Material to process
────────────────────────────────────────

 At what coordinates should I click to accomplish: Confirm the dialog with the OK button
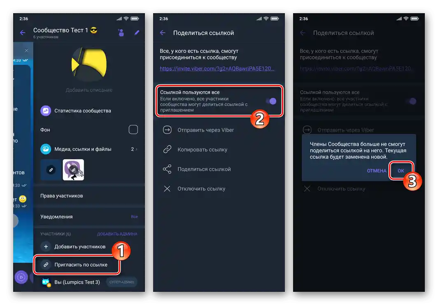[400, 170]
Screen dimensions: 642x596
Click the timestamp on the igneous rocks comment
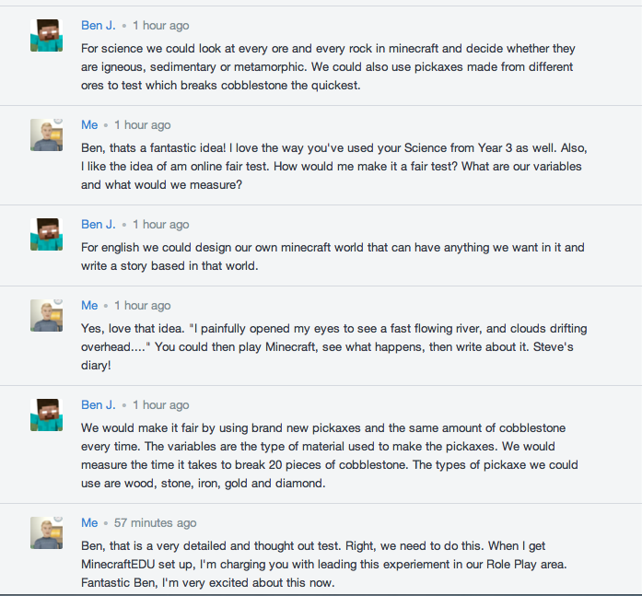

────────────────────────────────────────

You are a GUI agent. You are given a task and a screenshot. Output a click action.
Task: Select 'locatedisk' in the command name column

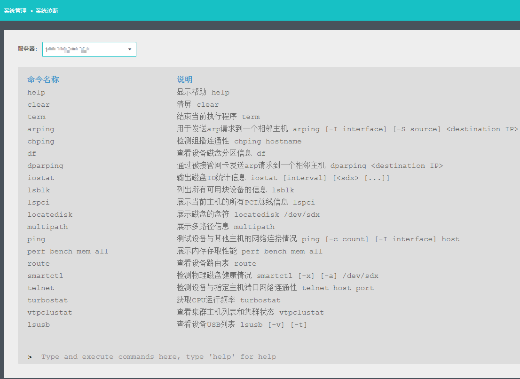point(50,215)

────────────────────────────────────────

Given exercise
Format the data from the line containing "Screen dimensions: 642x596" through the line containing "Click the timestamp", both included, as a JSON list of strings with one string per line, omitting any blank lines.

Response
[
  "Screen dimensions: 642x596",
  "Click the timestamp on the igneous rocks comment"
]